### [Dataset records]
________

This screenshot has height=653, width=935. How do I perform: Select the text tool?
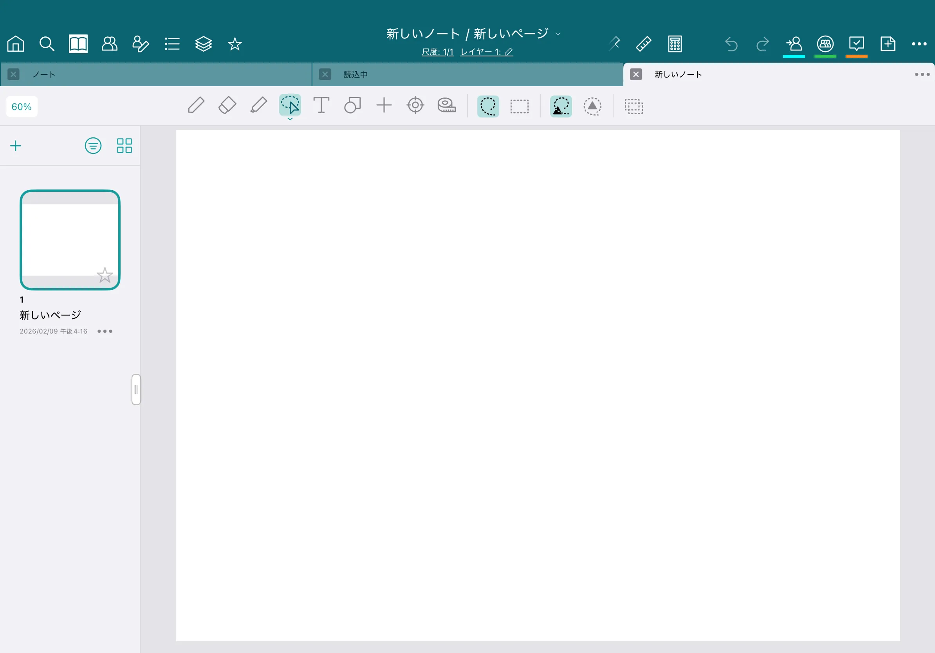tap(321, 105)
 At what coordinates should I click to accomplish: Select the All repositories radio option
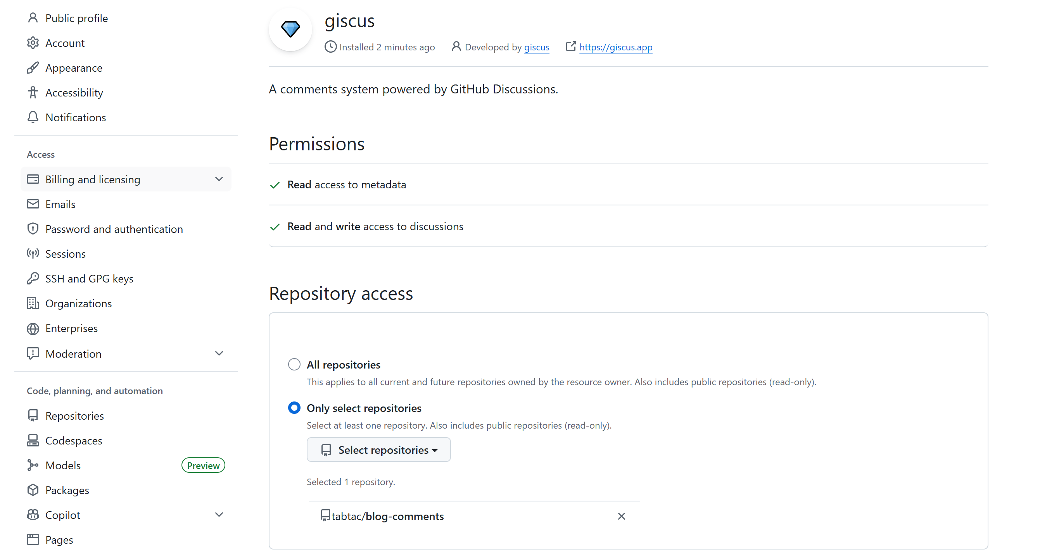[294, 364]
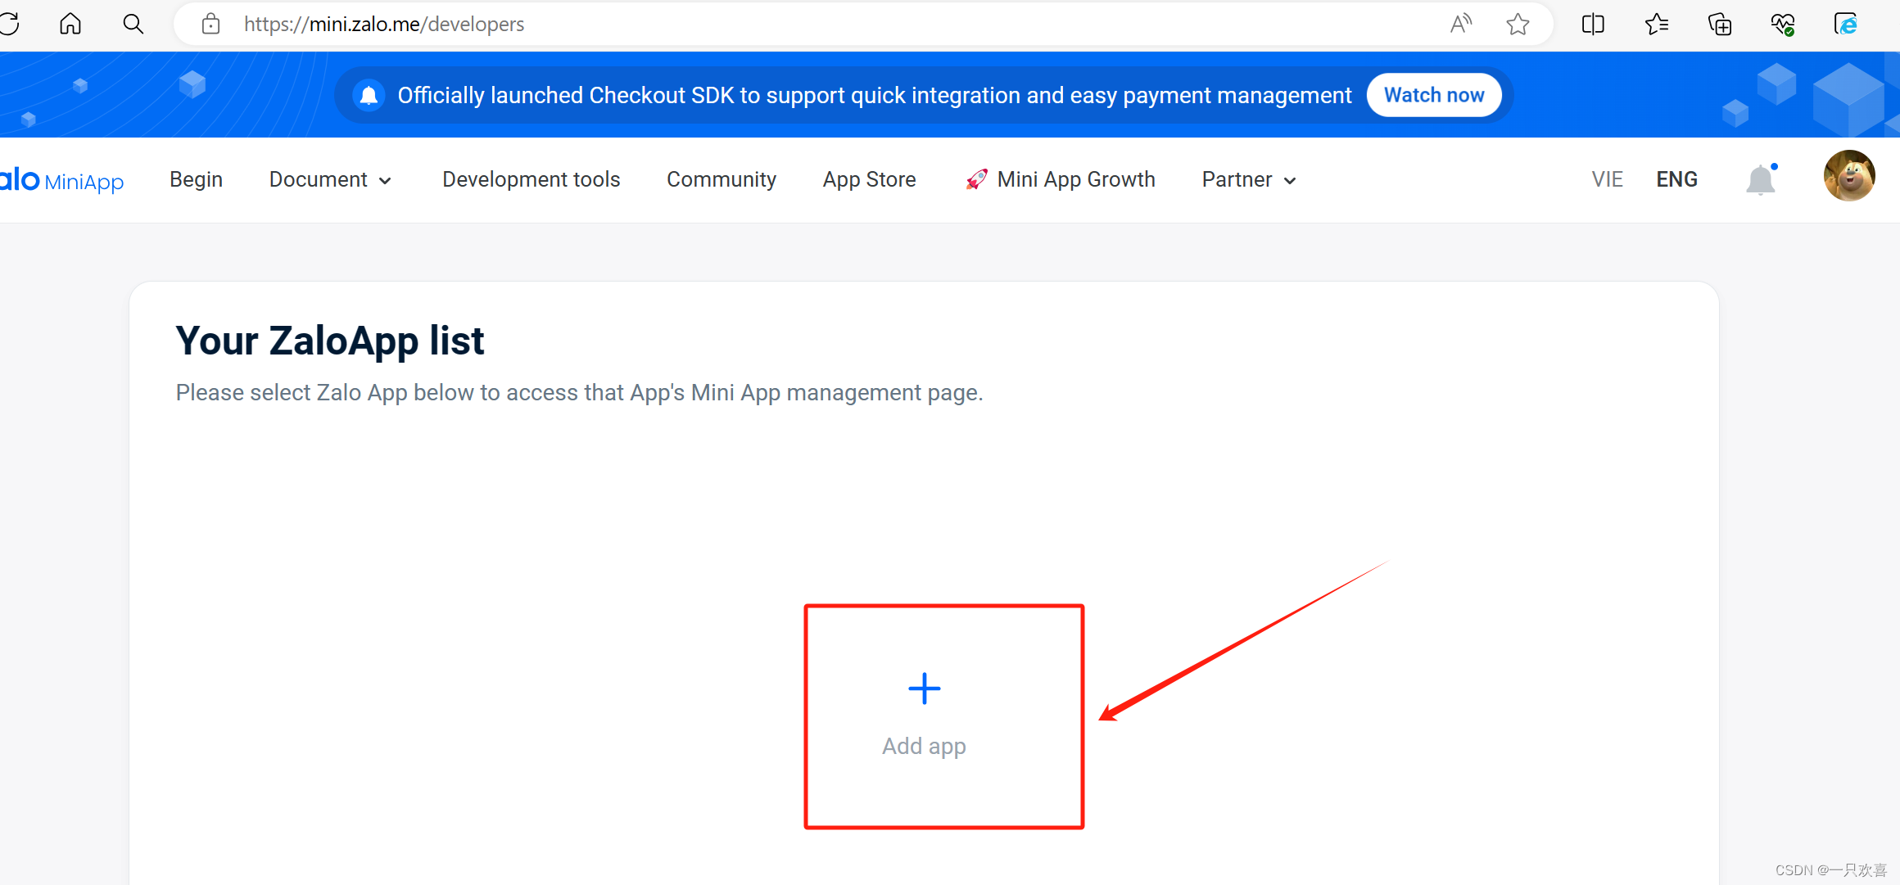Open browser collections icon
This screenshot has height=885, width=1900.
coord(1720,24)
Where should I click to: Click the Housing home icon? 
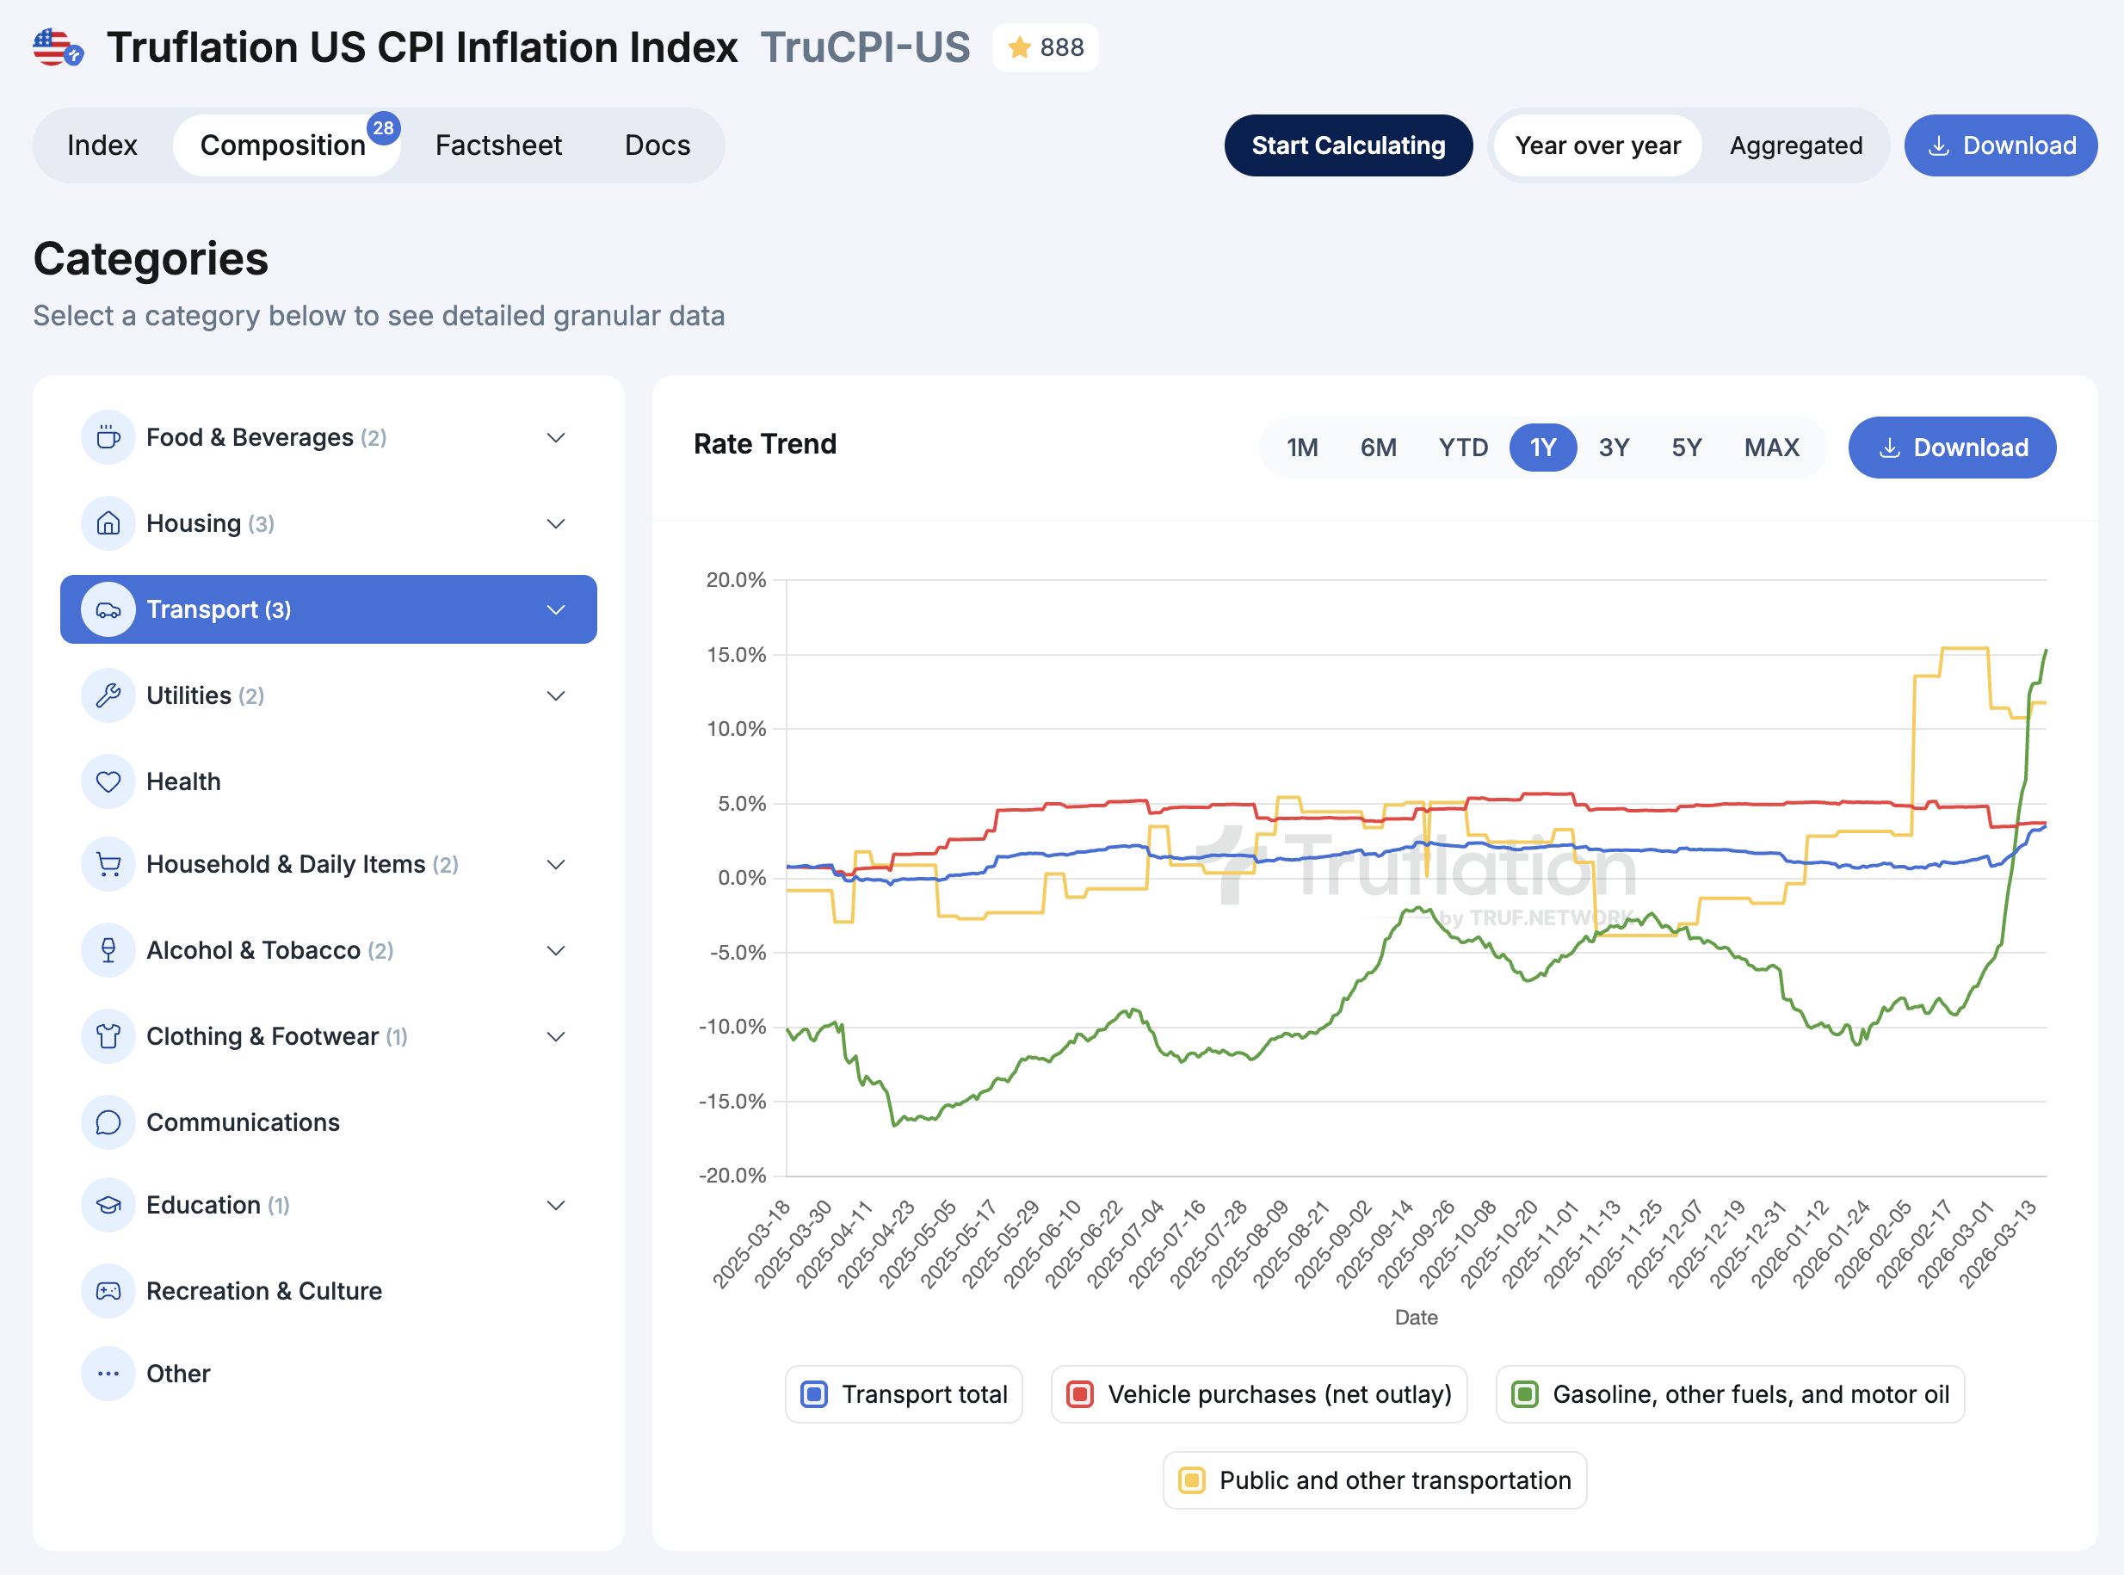109,523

________

### [Description of the task]
Repeat the data exactly. Pictures should not appear.

### [Solution to the problem]
This screenshot has height=653, width=935. How do I perform: Select the text tool?
tap(321, 105)
 At what coordinates should I click to accomplish: Select the All repositories radio option
[294, 364]
Open browser collections icon
This screenshot has height=885, width=1900.
coord(1720,24)
Where should I click to: Click the Housing home icon? 
109,523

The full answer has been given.